Nous avons eu cinq papes franciscains dans l’histoire de l’Église (1), mais aucun d’entre eux n’a osé s’appeler Pape François; le seul à l’avoir fait, c’est un jésuite rusé, le premier de la Compagnie à devenir Pape. Cela doit certainement vouloir dire quelque chose….

Saint François est le seul Italien qui met tout le monde d’accord, croyants, laïcs et autres.
Il plaît aux catholiques, bien sûr, parce qu’il est saint, il convertit à la sainteté et à la charité active, il est très chrétien, jusque dans sa chair, il a même les stigmates. Il plaît aux pro-musulmans parce qu’il a dialogué avec le sultan et les disciples d’Allah au temps des Croisades. Il plaît aux communistes, aux socialistes et à leurs dérivés, parce qu’il est avec les pauvres et les nécessiteux, mais son communisme est le seul que nous admirions tous, parce qu’il est volontaire et personnel, assumé sur sa propre peau et non imposé avec violence par une dictature policière et par un parti-Totem. Il plaît aux mystiques et croyants parce que son choix de pauvreté ne naît pas du paupérisme idéologique ou de la révolte sociale, aujourd’hui nous dirions anarcho-insurrectionnel; mais c’est un renoncement aux biens du monde, un dépouillement doux et désarmé de tout pour entrer nu et pur dans le royaume du ciel en la présence de Dieu. Il plaisait aux fascistes et aux nationalistes parce qu’il est le saint patron de l’Italie et Mussolini l’appelait « le plus italien des saints, le plus saint des Italiens », exaltant en lui l’esprit de renoncement et de dévouement, jusqu’à devenir un modèle de sacrifice pour l’Autriche, quand l’Italie dut faire avec ce qui lui restait chez chez elle.
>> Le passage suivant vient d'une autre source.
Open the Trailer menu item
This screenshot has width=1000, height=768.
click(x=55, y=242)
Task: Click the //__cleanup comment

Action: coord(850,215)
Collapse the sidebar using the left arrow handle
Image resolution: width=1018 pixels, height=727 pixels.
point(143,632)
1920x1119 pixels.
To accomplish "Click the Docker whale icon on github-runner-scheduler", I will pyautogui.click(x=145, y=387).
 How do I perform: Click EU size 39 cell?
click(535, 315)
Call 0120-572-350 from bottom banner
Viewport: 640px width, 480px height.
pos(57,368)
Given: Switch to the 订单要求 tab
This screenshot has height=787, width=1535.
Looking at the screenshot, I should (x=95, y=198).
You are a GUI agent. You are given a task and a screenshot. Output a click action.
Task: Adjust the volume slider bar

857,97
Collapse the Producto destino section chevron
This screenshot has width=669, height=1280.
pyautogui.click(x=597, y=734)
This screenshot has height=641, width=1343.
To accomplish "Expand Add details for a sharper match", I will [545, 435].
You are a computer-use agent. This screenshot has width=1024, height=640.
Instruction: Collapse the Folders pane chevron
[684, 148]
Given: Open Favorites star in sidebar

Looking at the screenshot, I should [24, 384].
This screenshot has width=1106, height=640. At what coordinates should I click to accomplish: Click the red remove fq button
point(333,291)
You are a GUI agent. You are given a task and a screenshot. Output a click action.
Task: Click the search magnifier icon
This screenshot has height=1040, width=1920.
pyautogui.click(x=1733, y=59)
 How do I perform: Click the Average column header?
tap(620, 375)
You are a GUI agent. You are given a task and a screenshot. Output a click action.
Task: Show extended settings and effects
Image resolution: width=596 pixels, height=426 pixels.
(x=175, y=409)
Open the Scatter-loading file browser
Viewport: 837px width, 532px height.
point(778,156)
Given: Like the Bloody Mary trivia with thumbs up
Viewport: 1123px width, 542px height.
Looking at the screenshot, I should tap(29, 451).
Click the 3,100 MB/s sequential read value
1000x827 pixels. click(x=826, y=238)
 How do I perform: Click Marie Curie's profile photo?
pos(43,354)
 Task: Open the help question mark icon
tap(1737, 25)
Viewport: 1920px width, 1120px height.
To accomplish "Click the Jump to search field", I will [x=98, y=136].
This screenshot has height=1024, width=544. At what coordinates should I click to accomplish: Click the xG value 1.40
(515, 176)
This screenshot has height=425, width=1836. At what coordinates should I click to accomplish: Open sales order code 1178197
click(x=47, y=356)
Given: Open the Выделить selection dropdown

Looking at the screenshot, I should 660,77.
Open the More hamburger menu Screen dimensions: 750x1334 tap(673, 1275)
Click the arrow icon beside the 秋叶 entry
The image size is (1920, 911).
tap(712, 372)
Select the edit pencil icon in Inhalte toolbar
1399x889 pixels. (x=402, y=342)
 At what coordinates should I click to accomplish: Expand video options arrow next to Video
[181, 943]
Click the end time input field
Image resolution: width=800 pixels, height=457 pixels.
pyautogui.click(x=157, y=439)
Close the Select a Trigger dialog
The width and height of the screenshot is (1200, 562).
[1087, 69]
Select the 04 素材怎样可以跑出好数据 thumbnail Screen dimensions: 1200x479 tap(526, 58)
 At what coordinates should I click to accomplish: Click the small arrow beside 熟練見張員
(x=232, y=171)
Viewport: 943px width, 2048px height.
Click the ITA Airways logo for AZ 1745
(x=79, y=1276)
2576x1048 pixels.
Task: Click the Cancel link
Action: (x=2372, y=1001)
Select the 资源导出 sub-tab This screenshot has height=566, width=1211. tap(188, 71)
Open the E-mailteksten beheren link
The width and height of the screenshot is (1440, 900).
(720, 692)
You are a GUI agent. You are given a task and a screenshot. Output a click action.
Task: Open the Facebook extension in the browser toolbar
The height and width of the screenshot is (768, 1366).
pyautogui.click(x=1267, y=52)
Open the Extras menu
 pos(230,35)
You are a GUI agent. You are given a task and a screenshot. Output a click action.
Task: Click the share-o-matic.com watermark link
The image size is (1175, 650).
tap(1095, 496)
Il plaît aux laïcs parce qu’il était en conflit avec le pouvoir clérical et qu’il était à sa manière un objecteur de conscience; il plaît aux pacifistes non-croyants depuis Aldo Capitini [1899-1968, poète, philosophe et homme politique, antifasciste, il fut surnommé le « Gandhi italien »], et il plaît à tous ceux qui dialoguent avec les autres religions comme lui. Il plaît aux féministes parce qu’il avait une relation de parité dans la sainteté avec Claire. Il plaît aux écologistes, aux hygiénistes et aux défenseurs des droits des animaux parce qu’il a été le premier à défendre la nature, à chanter la création, à aimer l’eau, la terre et à parler aux animaux. Il plaît aux détracteurs de la société de consommation et même aux grillini (partisans de Beppe Grillo/ »5 étoiles »), il est un exemple vivant de décroissance heureuse. C’est le testimonial parfait des sacrifices imposés par les crises, un modèle d’austérité heureuse avec l’esprit du ménestrel de Dieu.
Il est le précurseur de tous les rebelles et itinérants, il a pris la route avant Kerouac et les vagabonds du Dharma ; il est un Chatwin agité, il est notre propre Siddhartha chrétien, sans référence au Bouddha et à Hermann Hesse. Il unit les religions, les cultures, les générations, les pensées opposées, les chemins divergents mais pas sous le signe du progressisme; sous le signe du Moyen Âge. François fut peut-être le premier poète italien, et son Cantique, son Laudato sì mio Signore, est une joyeuse acceptation de la vie, de la création et aussi de la mort – notre sœur la Mort corporelle ; c’est la version chrétienne de l’Amor fati et de l’acceptation aimante de nos limites et de notre finitude. François a célébré dans la simplicité et la pauvreté les noces entre le naturel et le surnaturel, entre l’homme et Dieu.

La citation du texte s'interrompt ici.